No estaba preparado para la evangelización, mi timidez era abrumadora y buscaba lo más cómodo, catequizar a los duros de corazón. Nada, todos mis esfuerzos se dirigiieron a proyectar alguna propaganda para abaratar mi esfuerzo. A ese proyecto lo denominé PUBLICATE (Publicidad en la Catequésis). Ni siquiera gustaron a los formadores, porque era demasiado superficial. Me limité a hacer el trabajo más burocrático que de pastor. Podía llamarse la oficina pastoral o burocracia pastoral. Un buen oficinista asombra a muchos, pero después cae en el olvido. Dios no penetró en los corazones de los catequizados. Vana era la palabrería conseguida.

La oficina me atraía más que el esfuerzo evangelizador. Pues mi preparación espiritual y humana eran casi nulas. No había ningún plan factible para mí. Me preguntaba qué hubiera sucedido si abandonaría el seminario mucho antes de quedarme un poco más tiempo. El ímpetu de dejar el seminario cuanto antes era más fuerte. Pero al mismo tiempo me entraba la idea de que necesitaba seguir un poco más hasta agotar todo el proceso.

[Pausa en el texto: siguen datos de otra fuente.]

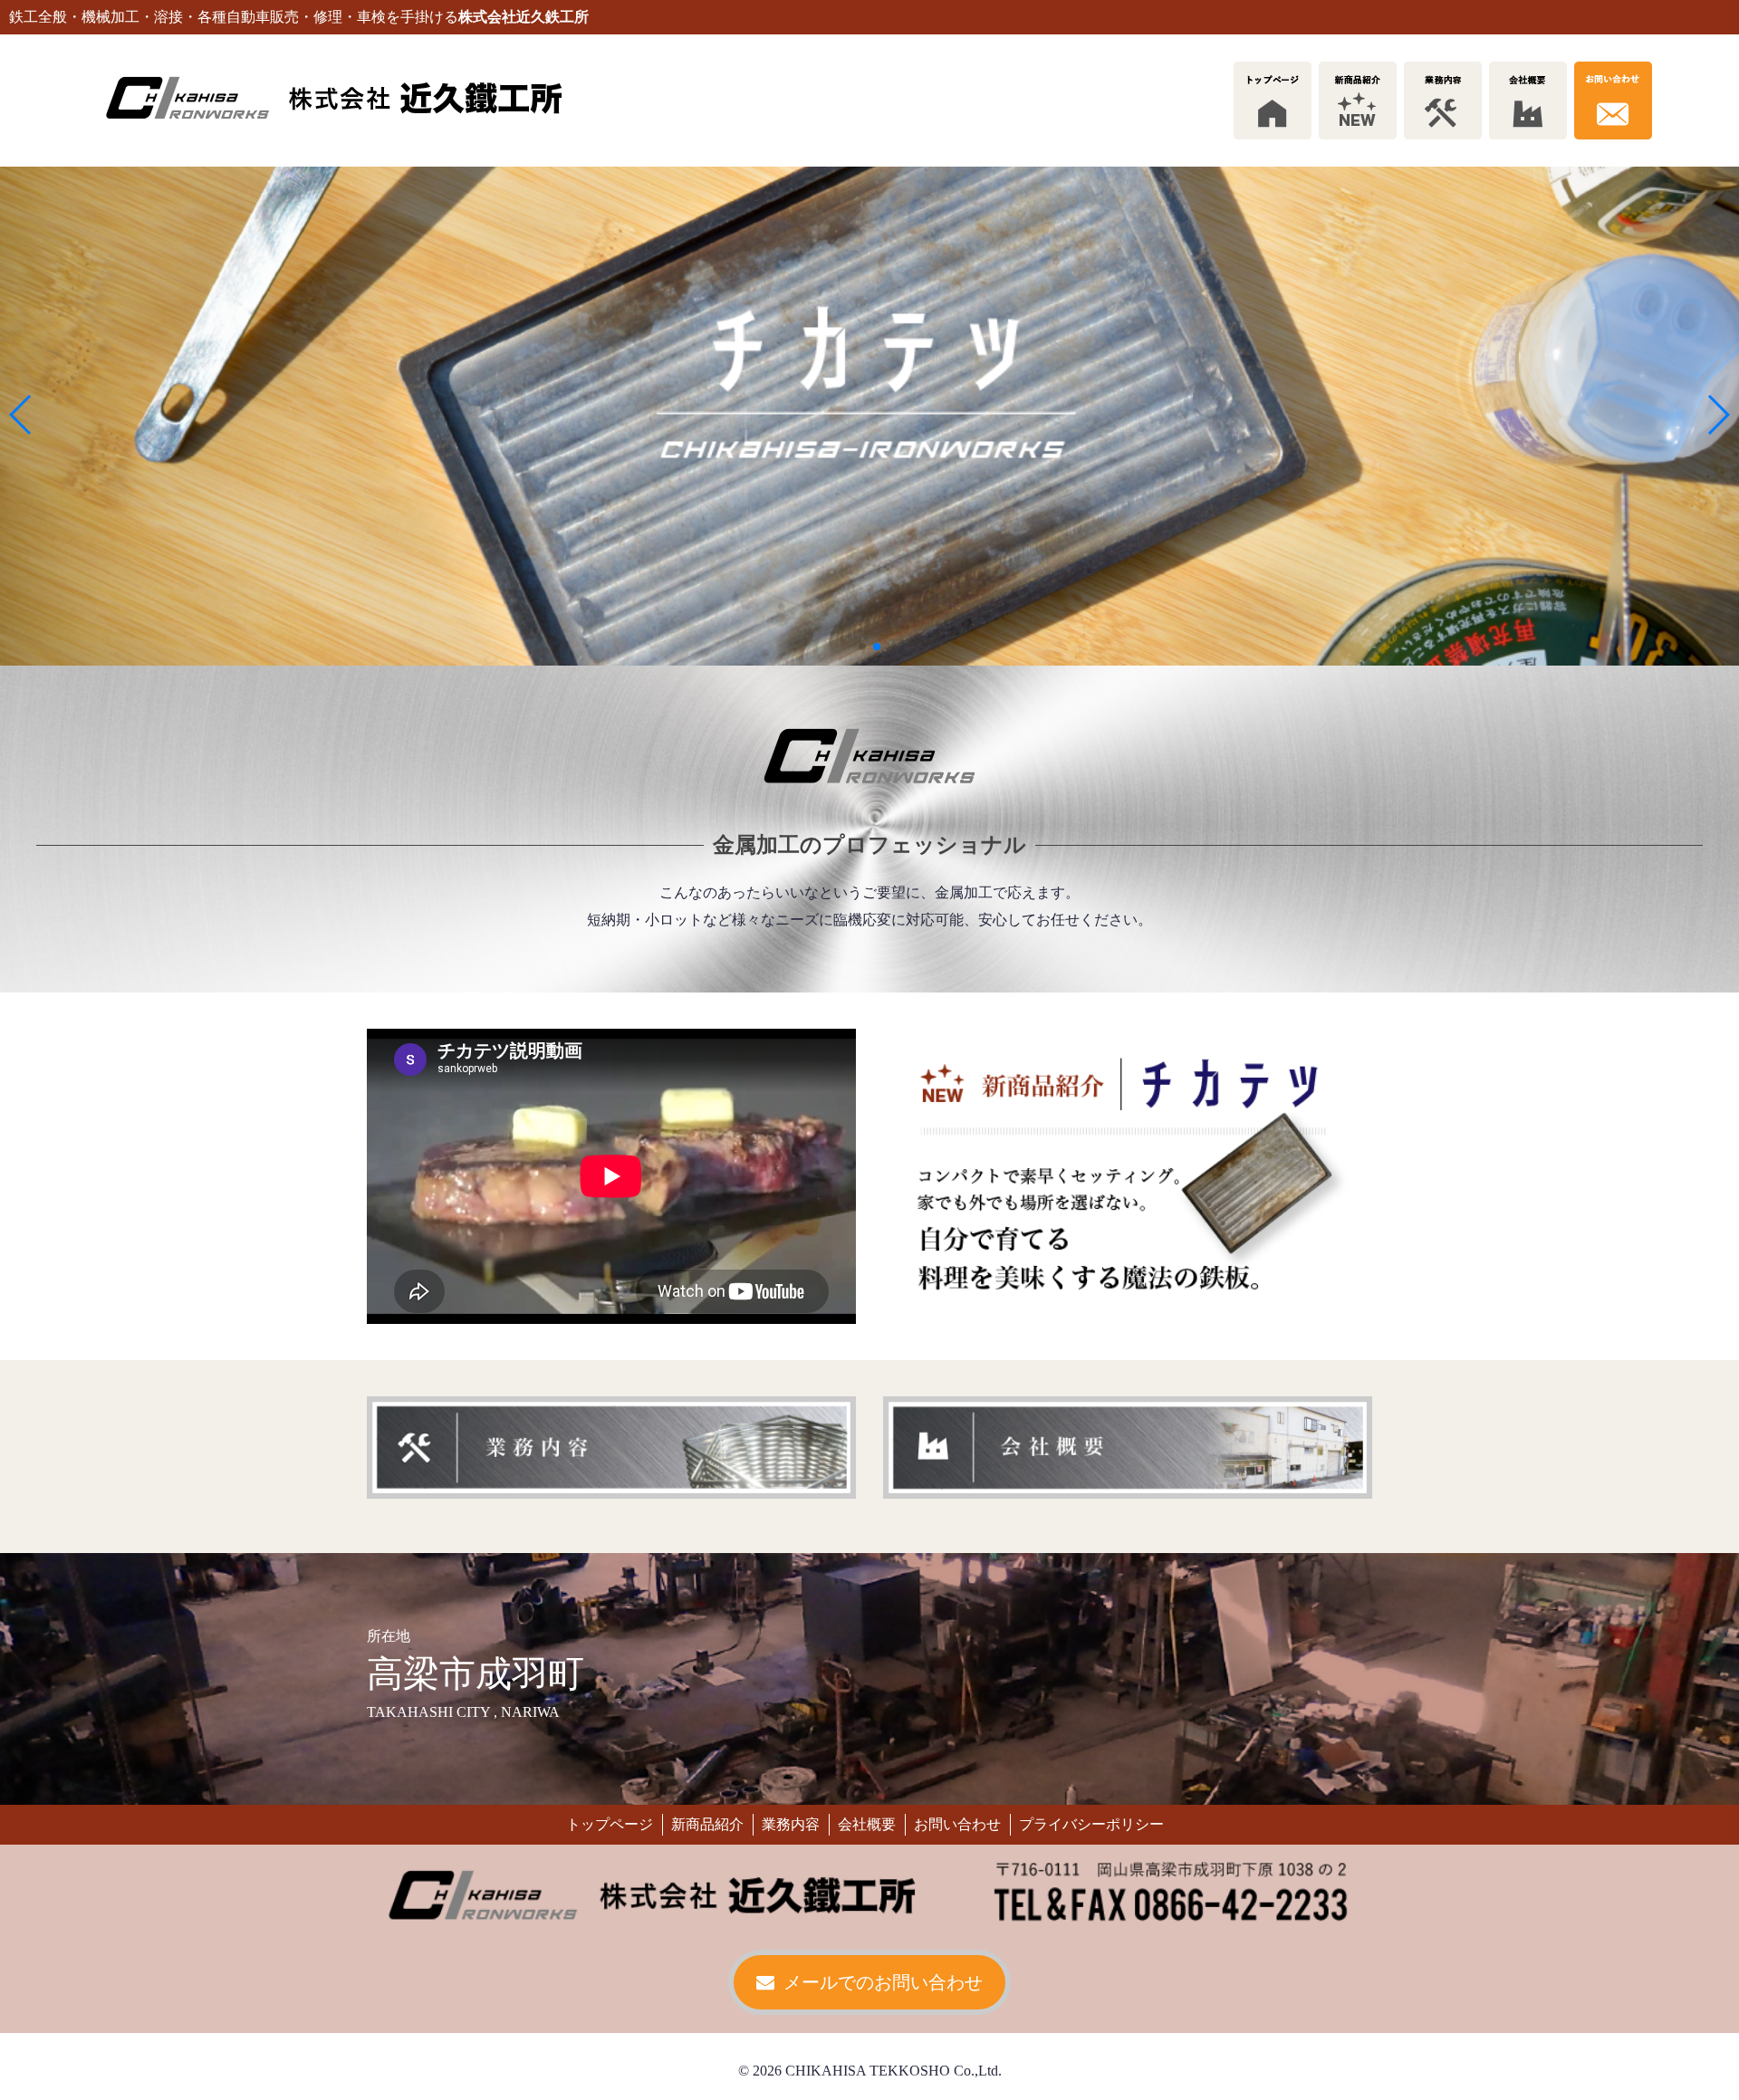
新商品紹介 (707, 1824)
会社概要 (867, 1824)
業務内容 (791, 1824)
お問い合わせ (957, 1824)
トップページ (609, 1824)
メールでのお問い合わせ (883, 1982)
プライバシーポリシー (1091, 1824)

Seguían pasando los años sin novedad en el frente, los rezos eran aburridos y casi sin sustancia. Prefería el estilo laico profundo. Parecía que la fe se tambaleaba para otros usos.

El primer año la petición para ordenarme diacono, fue rechazada por el párroco y me dijo que estaba a la expectativa. Y la petición fue aplazada para probarme si había que mejorar algunos puntos oscuros de mi vocación. Pero, el segundo año, el definitivo me dijo que no me veía claro en mi vocación ni tenía iniciativa.

Todo se desplomo y llego la idea hacia la búsqueda de un trabajo secular. No había marcha atrás, todo ya estaba tejido para el fracaso rotundo.

El ultimo día en el Seminario fue como una despedida sin que ellos se dieran cuenta, porque el padre espiritual me aconsejó no decirle nada a nadie. Celebrábamos, sin que nadie lo supiera, la llamada “mi última cena en el Seminario”, todo bello y con bastante alcohol, como evasión del fracaso rotundo. No había nada planificado, me esperaba el paro, pues sabía que encontrar trabajo sería un calvario. Peor que el abandono de la vocación.

Tras el abandono del Seminario formaron parte de mis inquietudes e interminables monólogos sin fin.

Recordando el pasado con pena, me surgieron sucesivas imágenes de nostalgia que parecían infinitas. Pesadillas relacionadas con el fracaso. De ahí se me paso por la cabeza publicar un e-book (autoedición) en la plataforma de Amazon. Ese libro digital se tituló 'Yo, el ex-seminarista'.